**Written exercise**. Count how many lines of the records below contain the string "Open", treating uppercase and lowercase as different, and reply with that number only.

**Recorded information**.
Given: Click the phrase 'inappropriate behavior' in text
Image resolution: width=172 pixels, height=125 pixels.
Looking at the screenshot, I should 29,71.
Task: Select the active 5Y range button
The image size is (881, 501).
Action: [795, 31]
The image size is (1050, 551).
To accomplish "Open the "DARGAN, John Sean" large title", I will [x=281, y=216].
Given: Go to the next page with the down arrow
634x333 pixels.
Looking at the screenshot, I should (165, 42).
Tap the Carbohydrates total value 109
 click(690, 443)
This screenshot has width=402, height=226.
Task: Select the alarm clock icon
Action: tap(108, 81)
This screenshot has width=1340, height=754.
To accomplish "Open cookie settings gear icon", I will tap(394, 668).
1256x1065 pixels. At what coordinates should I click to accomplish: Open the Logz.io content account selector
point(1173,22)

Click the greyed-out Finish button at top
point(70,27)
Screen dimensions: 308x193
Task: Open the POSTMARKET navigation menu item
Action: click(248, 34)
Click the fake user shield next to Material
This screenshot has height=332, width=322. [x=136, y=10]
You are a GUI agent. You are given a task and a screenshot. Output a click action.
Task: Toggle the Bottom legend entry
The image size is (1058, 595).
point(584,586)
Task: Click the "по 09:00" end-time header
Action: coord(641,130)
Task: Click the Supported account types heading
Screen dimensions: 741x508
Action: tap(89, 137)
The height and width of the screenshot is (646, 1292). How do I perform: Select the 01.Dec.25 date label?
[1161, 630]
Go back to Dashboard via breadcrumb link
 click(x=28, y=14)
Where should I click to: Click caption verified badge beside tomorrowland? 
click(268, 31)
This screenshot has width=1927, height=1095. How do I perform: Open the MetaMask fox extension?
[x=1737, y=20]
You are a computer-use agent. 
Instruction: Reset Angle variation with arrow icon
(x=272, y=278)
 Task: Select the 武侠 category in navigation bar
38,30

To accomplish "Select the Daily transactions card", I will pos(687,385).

**Response to this exercise**. 5